## [WORK REQUIRED]
Could you find every line in the entries below that holds the word "Enable" and copy it?

(LISTED RECORDS)

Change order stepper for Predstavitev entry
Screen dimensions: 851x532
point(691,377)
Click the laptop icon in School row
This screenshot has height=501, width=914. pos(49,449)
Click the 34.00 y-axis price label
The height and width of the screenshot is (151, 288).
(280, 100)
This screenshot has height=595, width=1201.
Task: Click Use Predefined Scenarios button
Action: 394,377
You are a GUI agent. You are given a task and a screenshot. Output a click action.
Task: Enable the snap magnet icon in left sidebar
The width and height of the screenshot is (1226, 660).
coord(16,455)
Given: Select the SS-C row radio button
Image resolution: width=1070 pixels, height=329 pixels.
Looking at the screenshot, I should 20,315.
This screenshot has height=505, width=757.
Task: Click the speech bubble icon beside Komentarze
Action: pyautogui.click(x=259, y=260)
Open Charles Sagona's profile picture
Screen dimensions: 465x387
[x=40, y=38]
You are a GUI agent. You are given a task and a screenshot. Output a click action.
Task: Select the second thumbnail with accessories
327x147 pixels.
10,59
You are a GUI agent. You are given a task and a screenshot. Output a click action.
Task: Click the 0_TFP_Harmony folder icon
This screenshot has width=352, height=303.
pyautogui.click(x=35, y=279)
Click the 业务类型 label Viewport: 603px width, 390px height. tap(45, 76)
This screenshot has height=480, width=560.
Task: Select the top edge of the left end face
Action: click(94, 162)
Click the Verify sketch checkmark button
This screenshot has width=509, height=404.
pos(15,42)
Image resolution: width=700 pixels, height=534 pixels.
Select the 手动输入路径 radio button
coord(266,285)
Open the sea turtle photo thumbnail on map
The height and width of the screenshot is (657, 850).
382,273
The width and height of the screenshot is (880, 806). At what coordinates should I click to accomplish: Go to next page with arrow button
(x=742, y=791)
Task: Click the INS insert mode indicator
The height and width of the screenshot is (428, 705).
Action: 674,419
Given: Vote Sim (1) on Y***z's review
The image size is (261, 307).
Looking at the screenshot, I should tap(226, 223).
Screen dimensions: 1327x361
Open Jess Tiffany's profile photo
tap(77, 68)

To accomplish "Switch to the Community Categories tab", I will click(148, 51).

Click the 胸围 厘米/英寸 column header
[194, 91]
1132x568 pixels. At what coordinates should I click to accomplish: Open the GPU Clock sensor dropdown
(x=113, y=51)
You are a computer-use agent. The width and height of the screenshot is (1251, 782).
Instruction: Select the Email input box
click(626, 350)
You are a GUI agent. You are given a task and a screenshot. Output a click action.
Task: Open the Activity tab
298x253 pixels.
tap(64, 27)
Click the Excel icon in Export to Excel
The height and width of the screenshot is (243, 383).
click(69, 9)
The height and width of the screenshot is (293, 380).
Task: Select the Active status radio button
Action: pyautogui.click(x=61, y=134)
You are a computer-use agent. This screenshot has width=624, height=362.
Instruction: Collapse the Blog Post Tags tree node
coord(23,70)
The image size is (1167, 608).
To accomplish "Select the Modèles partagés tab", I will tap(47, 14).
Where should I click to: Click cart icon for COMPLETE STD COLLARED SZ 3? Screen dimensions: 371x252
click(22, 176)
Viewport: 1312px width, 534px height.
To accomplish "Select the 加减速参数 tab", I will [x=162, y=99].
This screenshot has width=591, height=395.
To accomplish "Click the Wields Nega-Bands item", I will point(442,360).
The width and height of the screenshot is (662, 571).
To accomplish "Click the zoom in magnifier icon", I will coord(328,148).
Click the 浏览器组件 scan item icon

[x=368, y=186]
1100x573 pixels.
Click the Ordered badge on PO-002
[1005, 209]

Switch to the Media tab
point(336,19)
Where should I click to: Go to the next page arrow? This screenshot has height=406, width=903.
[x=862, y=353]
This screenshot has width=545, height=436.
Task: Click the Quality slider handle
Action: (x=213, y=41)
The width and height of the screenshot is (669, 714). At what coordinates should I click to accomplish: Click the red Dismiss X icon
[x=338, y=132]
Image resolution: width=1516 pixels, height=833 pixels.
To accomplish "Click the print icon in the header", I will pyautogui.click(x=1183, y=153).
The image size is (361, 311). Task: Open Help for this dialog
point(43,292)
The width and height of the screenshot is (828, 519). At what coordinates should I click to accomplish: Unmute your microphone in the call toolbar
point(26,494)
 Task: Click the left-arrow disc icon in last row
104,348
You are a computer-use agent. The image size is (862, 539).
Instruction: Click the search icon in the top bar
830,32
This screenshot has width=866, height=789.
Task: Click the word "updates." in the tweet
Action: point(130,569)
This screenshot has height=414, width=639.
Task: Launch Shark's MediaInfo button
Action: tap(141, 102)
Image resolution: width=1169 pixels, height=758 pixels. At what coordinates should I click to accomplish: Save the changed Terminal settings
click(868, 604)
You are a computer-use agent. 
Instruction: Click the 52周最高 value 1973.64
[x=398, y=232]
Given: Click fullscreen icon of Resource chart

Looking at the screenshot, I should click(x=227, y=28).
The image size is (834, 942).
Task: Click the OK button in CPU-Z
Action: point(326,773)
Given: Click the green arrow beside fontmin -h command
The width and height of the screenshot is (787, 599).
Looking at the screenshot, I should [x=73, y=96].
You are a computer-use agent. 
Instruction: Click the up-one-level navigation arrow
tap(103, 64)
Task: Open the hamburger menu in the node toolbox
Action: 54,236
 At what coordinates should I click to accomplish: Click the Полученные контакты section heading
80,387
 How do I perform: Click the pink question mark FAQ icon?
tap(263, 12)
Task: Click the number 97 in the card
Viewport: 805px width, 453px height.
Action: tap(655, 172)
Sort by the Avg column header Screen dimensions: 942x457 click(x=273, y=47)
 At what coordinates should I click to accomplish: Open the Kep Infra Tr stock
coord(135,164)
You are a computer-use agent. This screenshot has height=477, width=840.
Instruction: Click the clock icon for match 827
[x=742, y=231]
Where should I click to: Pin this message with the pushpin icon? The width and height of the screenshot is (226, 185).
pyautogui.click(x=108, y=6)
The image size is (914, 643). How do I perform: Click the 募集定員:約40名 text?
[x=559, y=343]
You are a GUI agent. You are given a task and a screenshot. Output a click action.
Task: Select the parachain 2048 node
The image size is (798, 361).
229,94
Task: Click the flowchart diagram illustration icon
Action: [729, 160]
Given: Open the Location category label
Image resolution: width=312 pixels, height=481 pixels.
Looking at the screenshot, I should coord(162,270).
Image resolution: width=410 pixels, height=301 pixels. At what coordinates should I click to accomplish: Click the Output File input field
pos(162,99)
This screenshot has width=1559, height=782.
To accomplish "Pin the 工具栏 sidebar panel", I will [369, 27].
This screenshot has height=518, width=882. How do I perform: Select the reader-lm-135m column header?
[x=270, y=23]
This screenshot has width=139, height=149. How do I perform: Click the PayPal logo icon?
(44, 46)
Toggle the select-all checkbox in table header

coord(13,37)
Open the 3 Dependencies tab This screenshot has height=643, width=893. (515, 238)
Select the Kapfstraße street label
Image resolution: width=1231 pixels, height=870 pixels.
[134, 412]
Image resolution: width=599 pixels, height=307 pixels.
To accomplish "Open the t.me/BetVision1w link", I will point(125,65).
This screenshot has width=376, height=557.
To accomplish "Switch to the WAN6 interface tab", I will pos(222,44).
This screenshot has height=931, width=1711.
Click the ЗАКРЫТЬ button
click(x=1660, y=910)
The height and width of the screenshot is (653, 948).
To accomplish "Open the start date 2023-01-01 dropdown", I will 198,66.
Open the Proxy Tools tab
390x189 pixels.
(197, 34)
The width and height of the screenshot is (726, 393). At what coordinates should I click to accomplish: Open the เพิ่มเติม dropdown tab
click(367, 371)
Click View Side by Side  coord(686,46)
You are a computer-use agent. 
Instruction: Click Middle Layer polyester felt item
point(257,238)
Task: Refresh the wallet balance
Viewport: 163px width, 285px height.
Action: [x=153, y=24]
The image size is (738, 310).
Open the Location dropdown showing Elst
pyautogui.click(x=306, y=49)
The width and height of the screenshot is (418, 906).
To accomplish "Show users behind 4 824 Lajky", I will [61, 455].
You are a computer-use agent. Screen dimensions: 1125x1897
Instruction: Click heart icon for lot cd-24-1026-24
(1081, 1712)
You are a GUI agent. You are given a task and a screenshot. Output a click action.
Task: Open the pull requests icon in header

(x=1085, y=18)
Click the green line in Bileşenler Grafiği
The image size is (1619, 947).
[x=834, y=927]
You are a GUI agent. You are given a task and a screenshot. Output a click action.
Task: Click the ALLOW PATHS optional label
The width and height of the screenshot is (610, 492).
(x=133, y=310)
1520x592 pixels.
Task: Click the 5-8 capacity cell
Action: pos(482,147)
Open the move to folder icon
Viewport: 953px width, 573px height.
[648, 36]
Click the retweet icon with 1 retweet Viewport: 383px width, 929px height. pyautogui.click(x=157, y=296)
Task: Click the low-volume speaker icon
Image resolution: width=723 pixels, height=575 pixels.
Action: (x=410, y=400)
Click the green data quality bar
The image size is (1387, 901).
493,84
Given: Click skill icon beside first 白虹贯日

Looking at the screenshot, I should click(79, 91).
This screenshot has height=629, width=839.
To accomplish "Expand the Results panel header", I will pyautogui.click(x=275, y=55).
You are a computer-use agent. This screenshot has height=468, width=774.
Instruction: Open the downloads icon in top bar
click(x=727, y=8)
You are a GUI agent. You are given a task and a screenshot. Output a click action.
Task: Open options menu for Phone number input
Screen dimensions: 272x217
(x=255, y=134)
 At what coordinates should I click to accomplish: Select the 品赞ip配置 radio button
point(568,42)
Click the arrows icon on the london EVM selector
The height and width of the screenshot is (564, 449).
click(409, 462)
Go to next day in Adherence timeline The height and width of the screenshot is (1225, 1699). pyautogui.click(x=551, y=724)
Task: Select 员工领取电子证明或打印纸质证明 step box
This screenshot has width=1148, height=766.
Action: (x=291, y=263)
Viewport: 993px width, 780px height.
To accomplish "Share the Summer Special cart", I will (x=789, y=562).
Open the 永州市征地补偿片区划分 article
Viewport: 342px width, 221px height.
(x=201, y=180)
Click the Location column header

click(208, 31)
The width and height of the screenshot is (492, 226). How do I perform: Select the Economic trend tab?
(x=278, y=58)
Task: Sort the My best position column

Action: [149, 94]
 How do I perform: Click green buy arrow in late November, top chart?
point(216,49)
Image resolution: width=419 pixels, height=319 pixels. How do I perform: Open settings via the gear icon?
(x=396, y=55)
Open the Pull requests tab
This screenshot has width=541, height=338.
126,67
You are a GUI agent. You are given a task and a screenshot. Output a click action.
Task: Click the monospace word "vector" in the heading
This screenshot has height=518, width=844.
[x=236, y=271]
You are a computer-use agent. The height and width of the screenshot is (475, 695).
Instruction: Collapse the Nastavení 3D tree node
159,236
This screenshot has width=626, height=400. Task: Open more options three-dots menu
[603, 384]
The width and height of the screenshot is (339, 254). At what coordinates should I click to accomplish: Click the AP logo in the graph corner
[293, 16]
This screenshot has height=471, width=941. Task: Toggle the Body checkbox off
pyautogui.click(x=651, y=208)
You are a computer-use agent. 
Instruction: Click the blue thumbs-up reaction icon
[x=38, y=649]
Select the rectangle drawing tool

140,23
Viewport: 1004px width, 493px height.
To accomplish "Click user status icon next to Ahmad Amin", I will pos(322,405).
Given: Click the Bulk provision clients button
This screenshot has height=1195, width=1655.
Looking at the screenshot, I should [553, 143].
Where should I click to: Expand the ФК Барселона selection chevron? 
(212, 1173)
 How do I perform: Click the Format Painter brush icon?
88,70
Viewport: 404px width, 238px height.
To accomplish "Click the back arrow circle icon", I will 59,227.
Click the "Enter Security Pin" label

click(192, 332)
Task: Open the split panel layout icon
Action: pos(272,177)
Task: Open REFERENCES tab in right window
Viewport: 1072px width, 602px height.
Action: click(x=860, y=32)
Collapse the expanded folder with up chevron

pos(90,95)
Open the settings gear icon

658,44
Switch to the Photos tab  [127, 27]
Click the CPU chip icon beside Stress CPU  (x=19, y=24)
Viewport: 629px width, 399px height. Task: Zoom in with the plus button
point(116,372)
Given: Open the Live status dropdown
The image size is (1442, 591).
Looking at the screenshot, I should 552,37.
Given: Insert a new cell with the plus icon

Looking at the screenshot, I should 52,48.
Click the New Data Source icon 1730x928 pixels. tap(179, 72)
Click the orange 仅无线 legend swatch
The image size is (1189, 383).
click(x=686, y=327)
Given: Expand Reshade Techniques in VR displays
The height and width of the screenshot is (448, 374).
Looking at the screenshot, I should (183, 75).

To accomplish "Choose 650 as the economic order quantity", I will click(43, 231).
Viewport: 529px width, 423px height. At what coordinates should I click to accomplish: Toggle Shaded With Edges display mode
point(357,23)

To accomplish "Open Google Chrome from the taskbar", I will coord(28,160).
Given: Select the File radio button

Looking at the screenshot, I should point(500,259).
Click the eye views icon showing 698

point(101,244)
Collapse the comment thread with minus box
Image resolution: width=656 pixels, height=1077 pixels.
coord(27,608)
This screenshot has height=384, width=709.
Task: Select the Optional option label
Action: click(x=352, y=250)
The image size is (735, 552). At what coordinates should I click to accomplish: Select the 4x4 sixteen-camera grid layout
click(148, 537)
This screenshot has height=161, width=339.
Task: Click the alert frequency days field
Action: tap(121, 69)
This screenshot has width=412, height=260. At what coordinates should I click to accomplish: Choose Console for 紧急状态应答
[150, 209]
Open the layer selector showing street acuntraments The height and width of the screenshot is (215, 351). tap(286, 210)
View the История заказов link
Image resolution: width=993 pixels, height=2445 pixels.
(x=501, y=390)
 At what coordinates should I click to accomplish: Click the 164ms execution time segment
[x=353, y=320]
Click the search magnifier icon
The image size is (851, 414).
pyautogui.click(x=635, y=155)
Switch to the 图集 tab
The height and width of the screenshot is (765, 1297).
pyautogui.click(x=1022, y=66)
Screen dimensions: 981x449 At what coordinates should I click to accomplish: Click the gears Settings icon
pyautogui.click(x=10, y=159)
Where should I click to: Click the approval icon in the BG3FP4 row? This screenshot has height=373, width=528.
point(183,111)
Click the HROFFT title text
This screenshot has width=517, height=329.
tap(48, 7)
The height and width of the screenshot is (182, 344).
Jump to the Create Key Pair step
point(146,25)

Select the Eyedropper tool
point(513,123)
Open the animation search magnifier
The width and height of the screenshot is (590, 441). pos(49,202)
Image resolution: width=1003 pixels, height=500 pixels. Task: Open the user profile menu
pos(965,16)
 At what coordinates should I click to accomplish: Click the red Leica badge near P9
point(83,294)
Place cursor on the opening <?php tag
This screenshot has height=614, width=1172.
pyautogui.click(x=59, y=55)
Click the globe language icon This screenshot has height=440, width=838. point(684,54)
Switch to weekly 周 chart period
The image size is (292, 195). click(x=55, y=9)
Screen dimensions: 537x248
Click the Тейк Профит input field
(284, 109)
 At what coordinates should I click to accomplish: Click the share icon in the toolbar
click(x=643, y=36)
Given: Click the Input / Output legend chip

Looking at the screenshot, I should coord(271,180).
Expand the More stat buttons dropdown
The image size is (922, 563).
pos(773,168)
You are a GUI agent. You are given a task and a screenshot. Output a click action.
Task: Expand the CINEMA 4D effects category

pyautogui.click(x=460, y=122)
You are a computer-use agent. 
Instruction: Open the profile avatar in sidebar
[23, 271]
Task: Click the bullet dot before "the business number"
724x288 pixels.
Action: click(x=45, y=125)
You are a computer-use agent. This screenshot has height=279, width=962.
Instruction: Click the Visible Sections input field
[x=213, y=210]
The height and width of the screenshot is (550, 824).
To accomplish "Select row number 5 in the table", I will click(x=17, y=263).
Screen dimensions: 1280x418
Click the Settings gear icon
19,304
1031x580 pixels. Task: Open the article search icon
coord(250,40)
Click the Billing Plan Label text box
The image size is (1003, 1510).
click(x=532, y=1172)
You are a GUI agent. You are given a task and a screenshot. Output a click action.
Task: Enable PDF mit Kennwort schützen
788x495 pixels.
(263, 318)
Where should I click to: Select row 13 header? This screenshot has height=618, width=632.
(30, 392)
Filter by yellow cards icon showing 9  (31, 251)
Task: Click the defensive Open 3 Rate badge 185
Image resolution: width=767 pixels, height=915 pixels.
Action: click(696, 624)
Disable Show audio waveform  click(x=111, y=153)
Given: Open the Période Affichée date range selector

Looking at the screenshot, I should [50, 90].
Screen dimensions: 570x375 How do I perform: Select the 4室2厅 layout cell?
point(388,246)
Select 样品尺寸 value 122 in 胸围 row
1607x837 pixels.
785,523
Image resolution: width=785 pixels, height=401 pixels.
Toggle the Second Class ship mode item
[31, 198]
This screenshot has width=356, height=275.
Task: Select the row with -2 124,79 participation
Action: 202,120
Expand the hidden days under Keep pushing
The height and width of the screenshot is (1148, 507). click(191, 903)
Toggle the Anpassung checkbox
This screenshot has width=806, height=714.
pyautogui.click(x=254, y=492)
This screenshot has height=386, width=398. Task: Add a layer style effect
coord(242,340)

(End LISTED RECORDS)

## [TASK OUTPUT]
Task: Enable the snap magnet icon in left sidebar
Task: Enable PDF mit Kennwort schützen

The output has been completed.